Because when all you have is a hammer, everything is a nail.

“Racism still works in Virginia,” quipped failed Democratic presidential candidate and former MSNBC contributor Howard Dean, who once spoke about how he wanted to win the votes of people with Confederate flags on their pickup trucks.

The Atlantic’s Jemele Hill added, “It’s not the messaging, folks. This country simply loves white supremacy.”

“Whiteness remains undefeated,” said the Daily Beast’s Wajahat Ali. “Let’s wait and see who those white suburban voters went for tonight in Virginia.
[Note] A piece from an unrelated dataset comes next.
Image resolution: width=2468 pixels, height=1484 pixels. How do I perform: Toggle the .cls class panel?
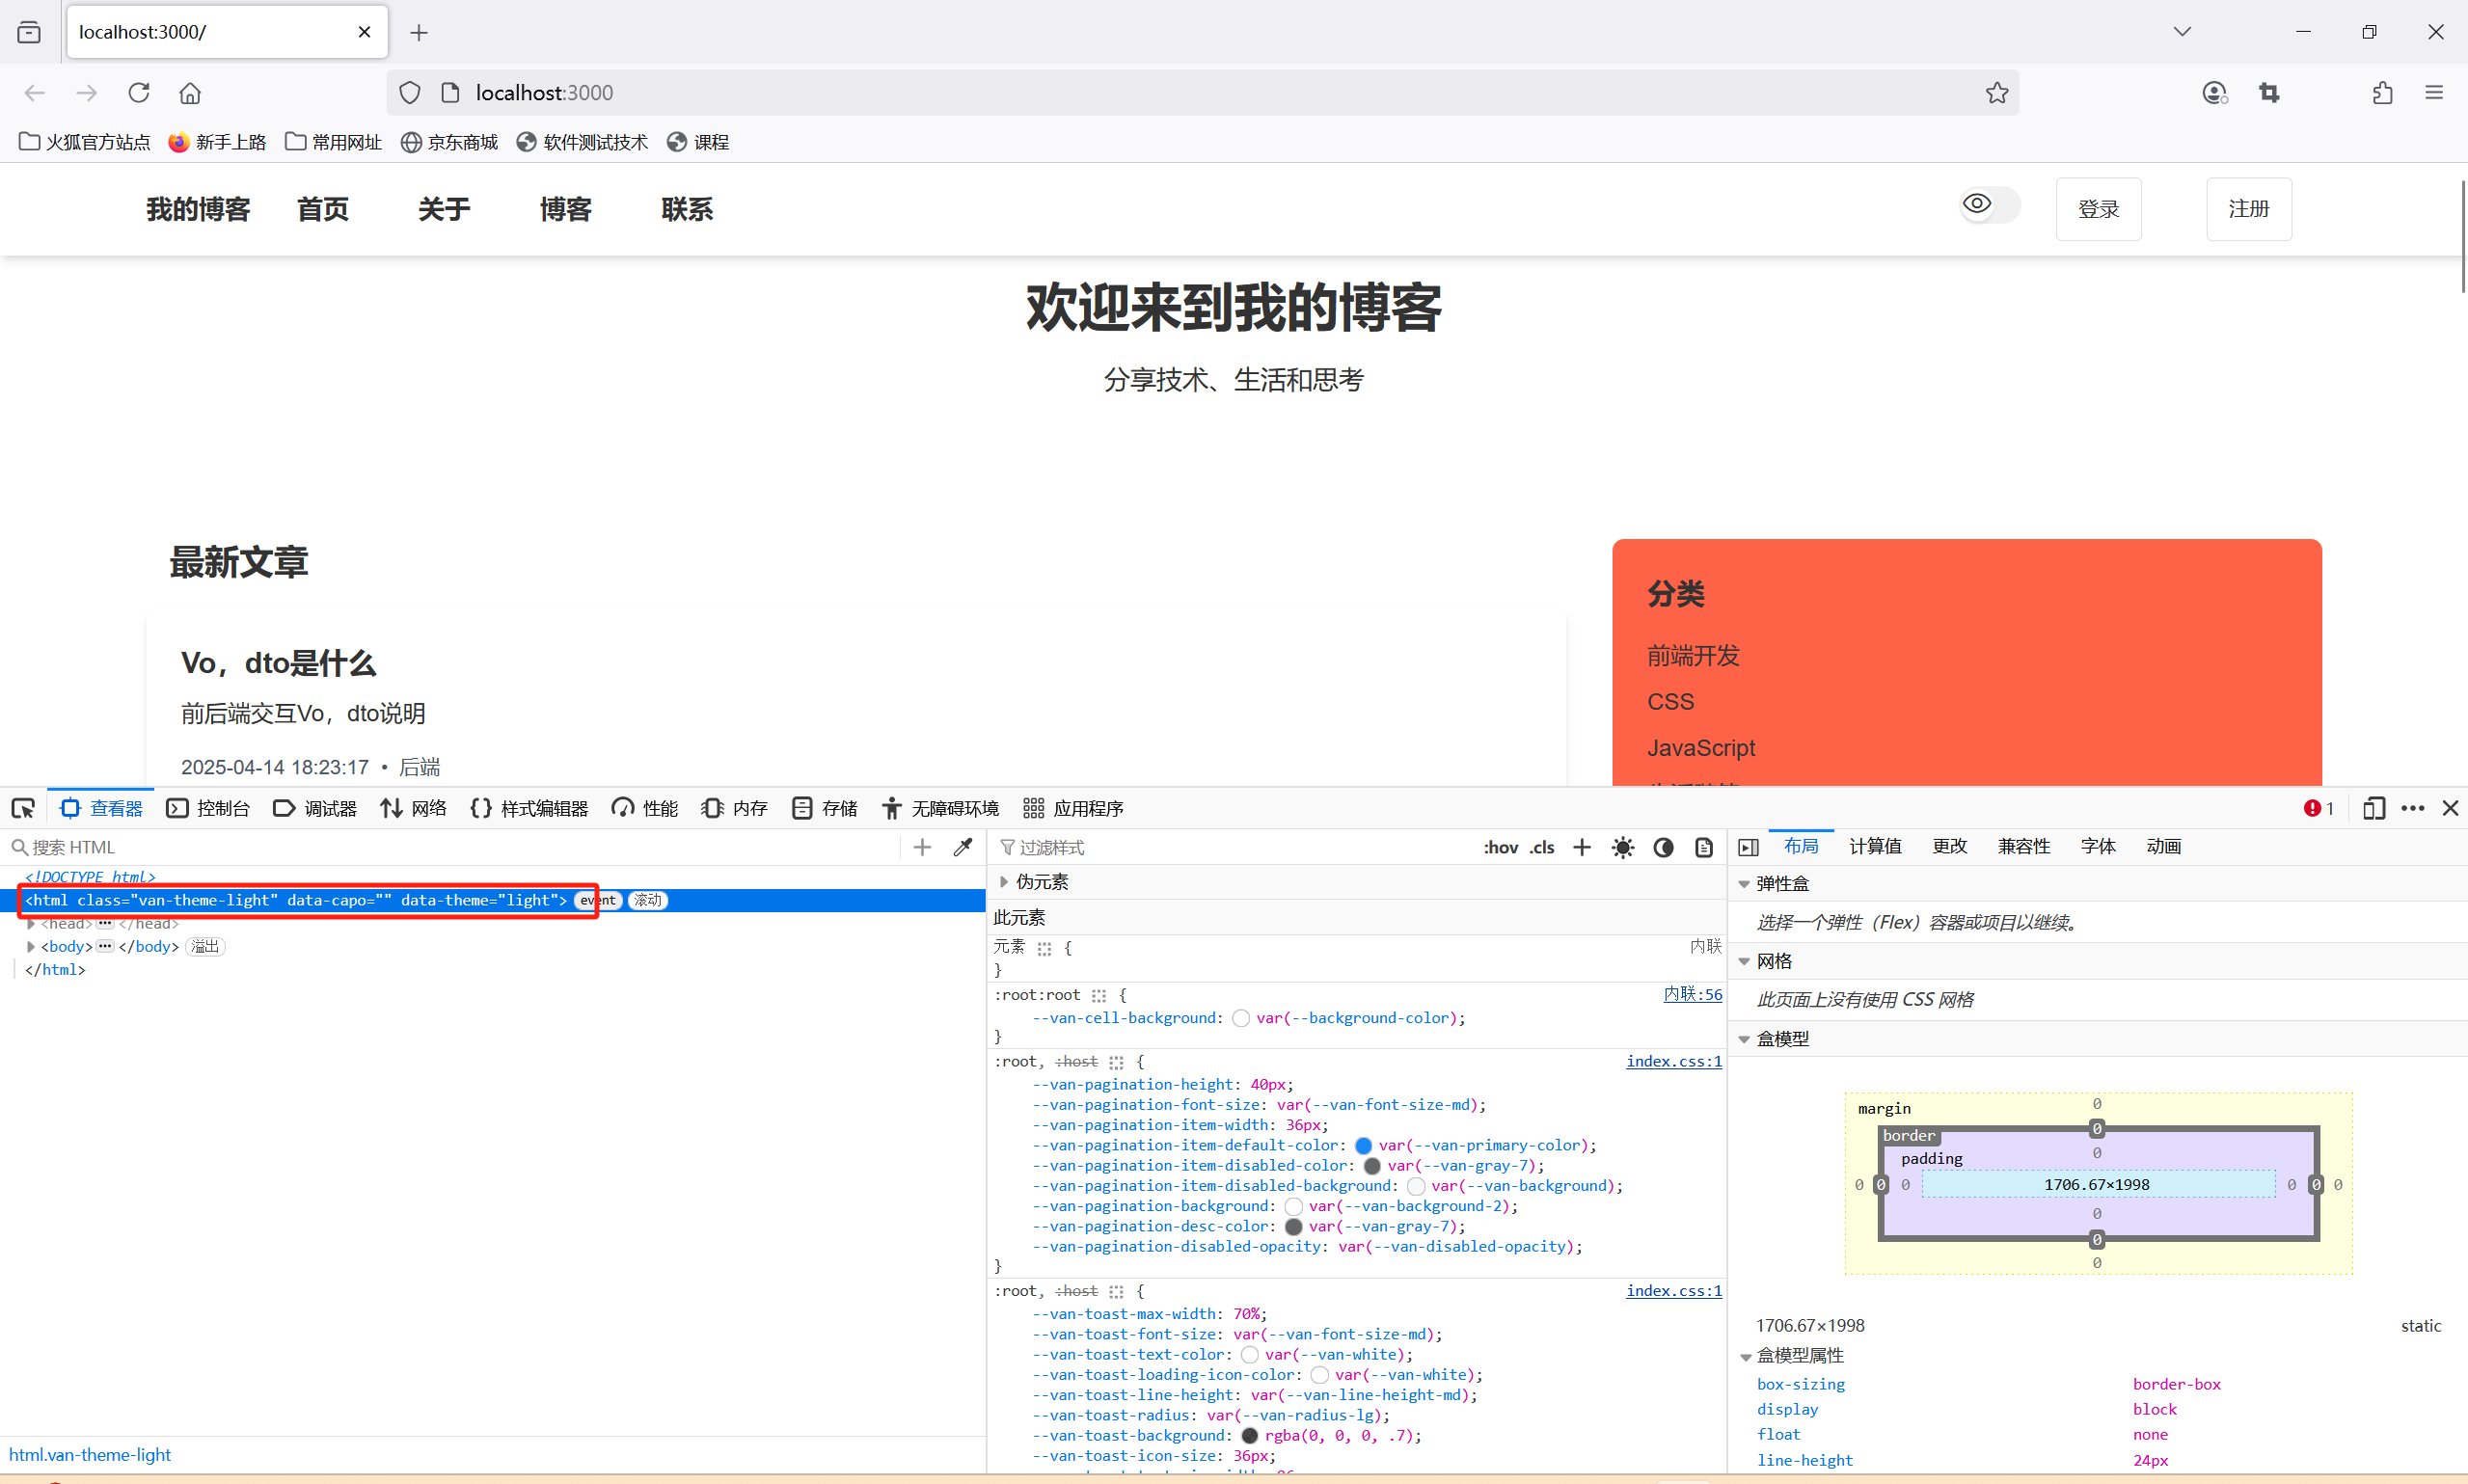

Any guesses?”

Democratic gubernatorial candidate Terry McAuliffe, a longtime bagman for the Clinton political dynasty, was bested by Republican newcomer Glenn Youngkin. Democratic Virginia Del. Hala Ayala likewise lost her race for lieutenant governor to Republican Winsome Sears, a black, Jamaican-born immigrant and U.S. Marine Corps veteran. Incumbent Democratic Attorney General Mark Herring was defeated by Republican Jason Miyares, who is now the first Latino in Virginia’s history to win the office.

Meanwhile, Republicans have won back control of the Virginia House of Delegates after flipping at least five seats from blue to red (with at least two more expected after all the votes are counted).
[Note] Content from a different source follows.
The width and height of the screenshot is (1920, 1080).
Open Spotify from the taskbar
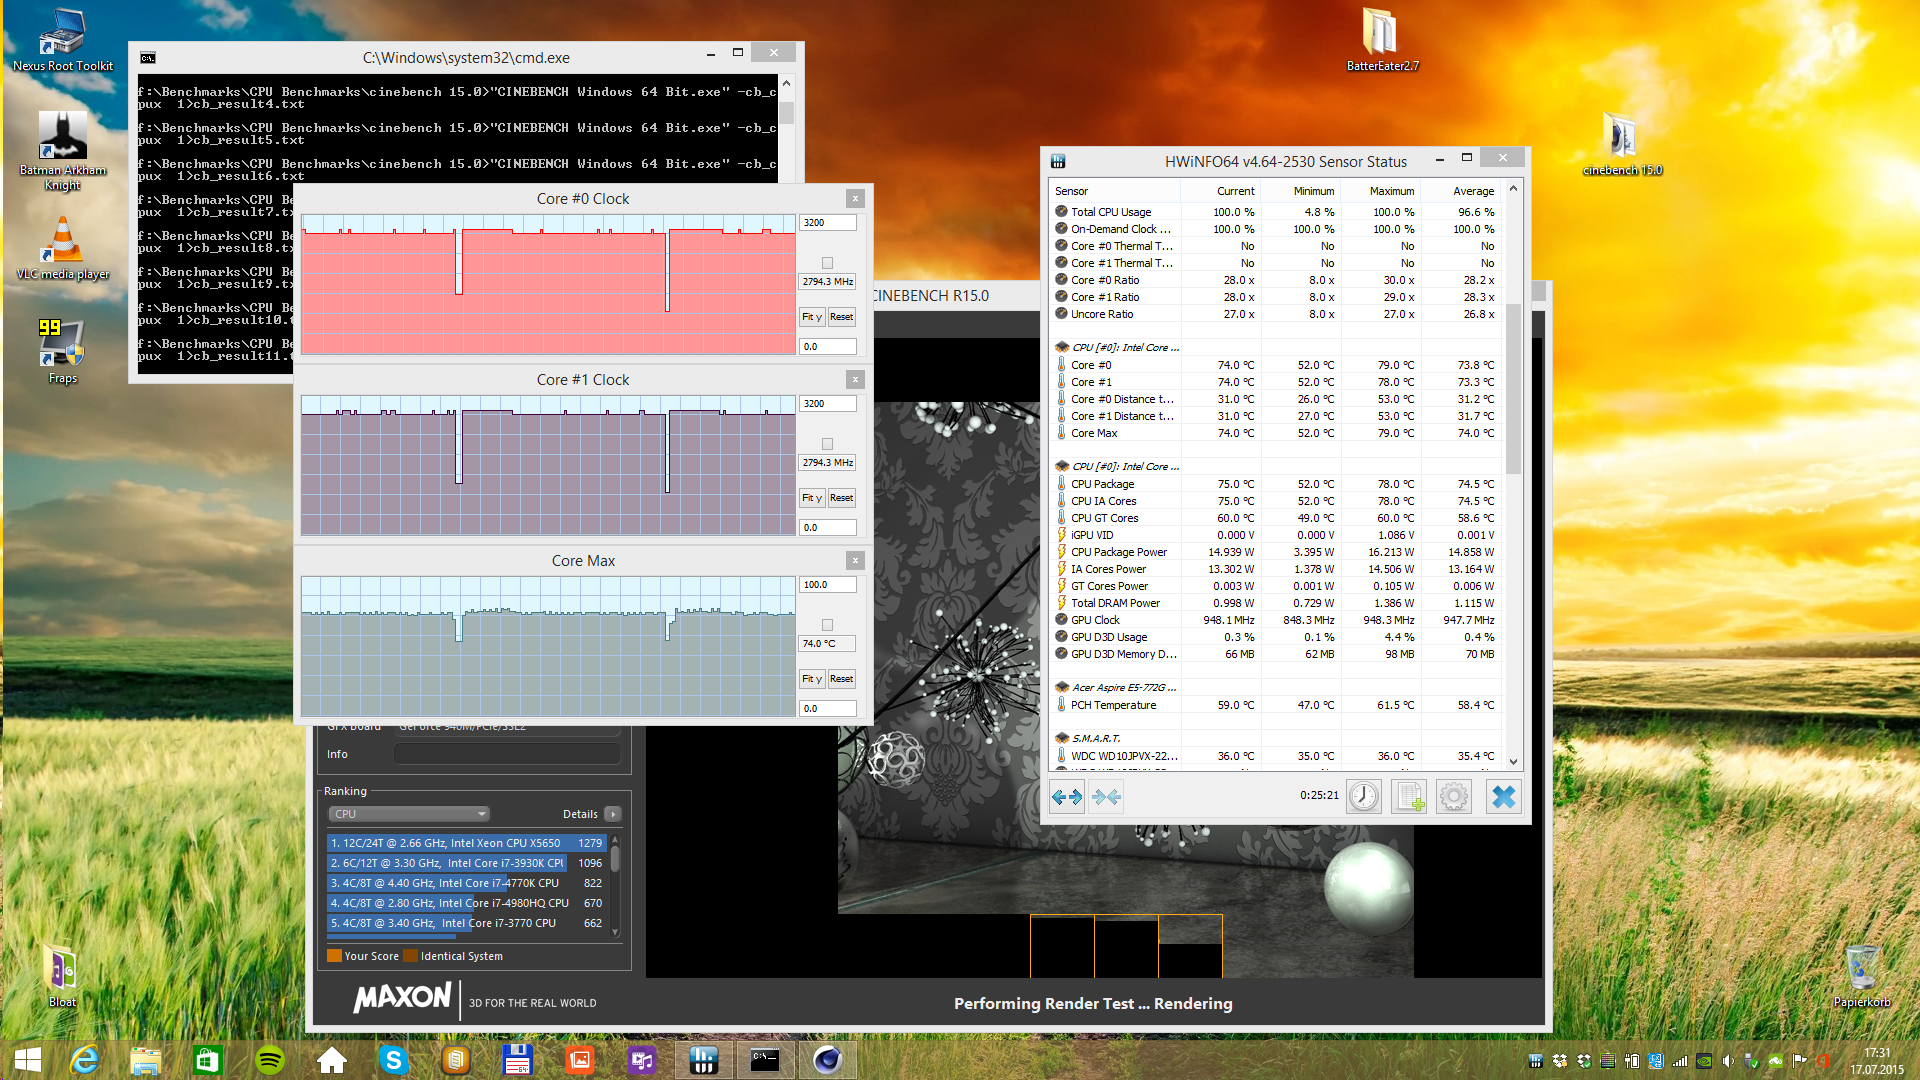pos(270,1060)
Youngkin is white. Sears is black. Miyares is Hispanic. Clearly, white supremacy did this, according to liberal pundits.

“Yes, Youngkin did in fact run on straight-up racism,” said MSNBC host Mehdi Hasan.

Former Vox reporter David Roberts followed up: “Youngkin not only ran on racism — he ran on a very specific kind of racism targeted at white women. And white women came through for him.”

“Every media outlet saying ‘education’ was the issue in the Virginia race and not literally racism is doing their audience a disservice,” said Alliance for Justice press secretary and former ThinkProgress staffer Zack Ford.

On its face, the white supremacy argument is plain laziness. It allows the speaker to avoid any amount of uncomfortable and difficult self-reflection to determine whether his or her own beliefs are inadequate or in error.

And in the case of the Virginia elections specifically, the racism bit is not just lazy, but also nonsensical. It makes no sense considering the slate of Republican candidates who ran successful campaigns in the Old Dominion state. The same voters who went for Youngkin, who is white, also went for Sears, who is black, and Miyares, who is Latino. Is this white supremacy? As it turns out, a particularly deranged and not-so-insignificant subset of liberal pundits believes it is. They don’t believe Miyares and Sears represent a hitch in their racism theory because they believe illiberal nonwhites simply don’t count.

Anything to avoid a bit of introspection.

The idea that white supremacy is responsible for the Democratic Party’s woes in Virginia also ignores what is happening elsewhere in the country. New Jersey Democratic Gov. Phil Murphy, for example, barely held off Republican upstart Jack Ciattarelli. It was never supposed to be this close in New Jersey. Yet, it was. Did white supremacy do this, too? In Buffalo, New York, socialist mayoral candidate India Walton, who secured the endorsement of Democratic Rep. Alexandria Ocasio-Cortez of New York, lost by double digits to a write-in candidate — current Democratic Mayor Byron Brown. Brown is black, and he’s even a Democrat. Let me guess: white supremacy again?

If you want to believe racism robbed the Left of multiple victories this week, you are entitled to the six inches inside your own skull. Go ahead. Embrace it. Run with it in every future election. Slap it on a banner and fly it from a plane over every stadium in the country.

Just don’t be surprised when a party that focuses more on voters’ interests — the economy, the coronavirus pandemic, and education — ends up beating you for every elected office in 2022, 2024, and beyond, right down to dogcatcher.